Silvana Surace trasferisce sulla tela gli stimoli quotidiani della terra in cui vive, la Sicilia.
La terra natìa infatti le offre una miriade di incentivi, non solo paesaggistici, ma anche le concrete testimonianze artistiche di Salvatore Fiume e Renato Guttuso, pittori da lei molto amati e di cui inevitabilmente ha subito il carisma.
La Surace dipinge a “ragion veduta”, sia che proietti lo sguardo sull’agglomerato urbano o sul paesaggio, come in Terra e Focu intra o Cori, sia quando evade in una sorta di surrealismo sequenziale, come nella La Voce del Silenzio, simboliche testimonianze del suo aperto pensiero. Al tempo stesso introspettivo e immaginario.

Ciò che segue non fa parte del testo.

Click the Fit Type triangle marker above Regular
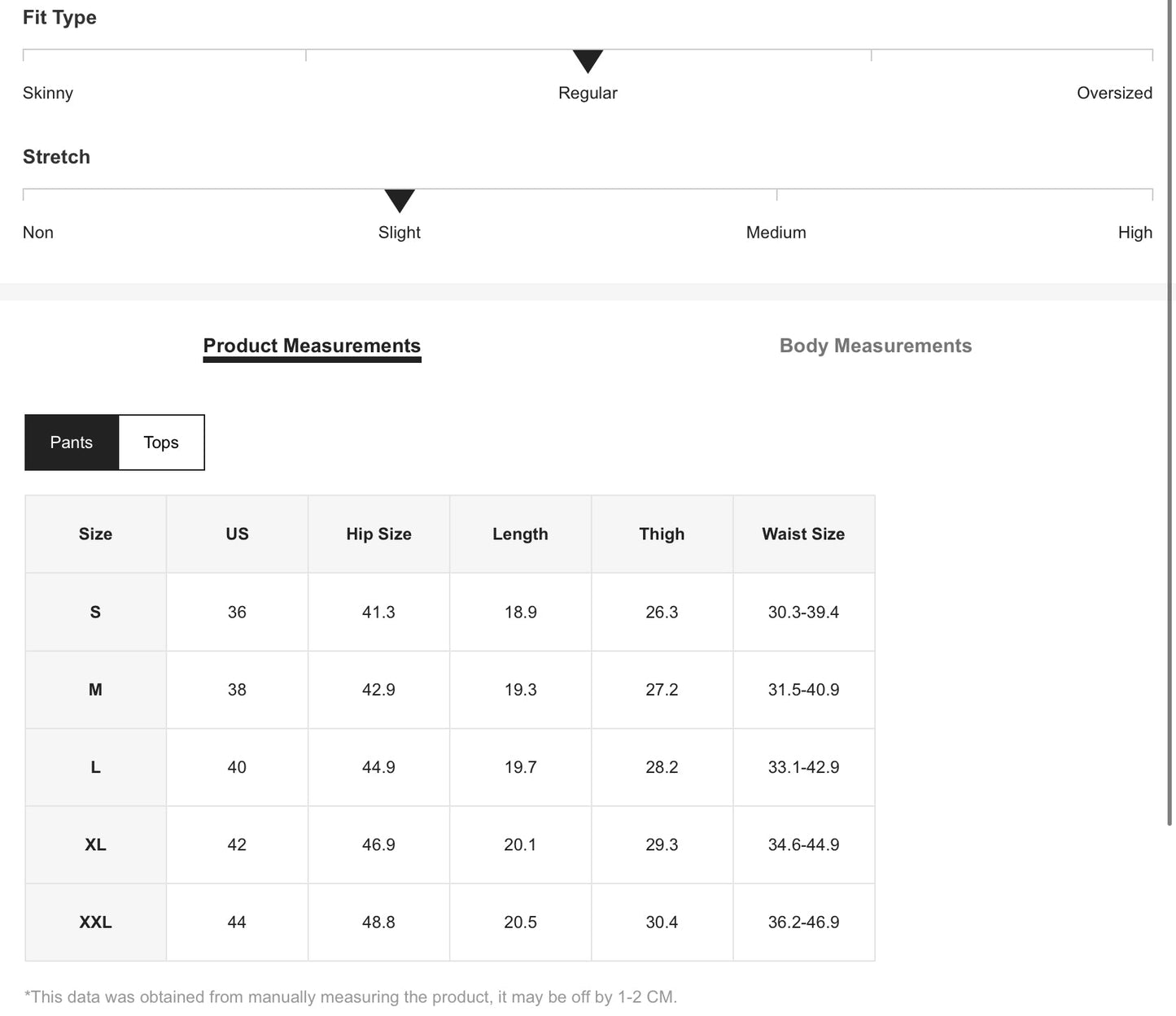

Di lei mi affascina anche la “coloristica efficace” e sempre pertinente al soggetto raccontato, che fa uso del colore puro conferendo alle sue tele una forza visionaria che rompe l’idea della pittura tonale classica.
Il risultato è una pittura che diviene una sinfonia benigna che risorge, distende, acquieta.
è facile allora innamorarsi dei suoi lussureggianti dipinti, ove troveremo personaggi che spesso non incontrano mai lo sguardo di chi osserva, perché l’osservatore è già dentro il quadro, con loro, ad accogliere la serena disponibilità all’incontro e al sogno.
C’è nella sua pittura una nota malinconica tipicamente siciliana e un fuoco nascosto, quasi trattenuto ma pronto a divampare alla prima scintilla.
Anche la sua nostalgia quindi è bonaria e affascinante e mai cede al rimpianto, allo sconforto, alla rinuncia, ma diventa sorprendente emanazione di un lirismo confortante e rassicurante che ci dice che il cammino non ci è sbarrato.
Abbiamo ancora la pittura, la musica, la poesia che ci invitano alla resistenza e alla purezza. Un caleidoscopio di variabili che, insieme, contribuiscono a formare un ampio campo florido dell’arte in Sicilia al femminile di cui la Surace è un autorevole protagonista.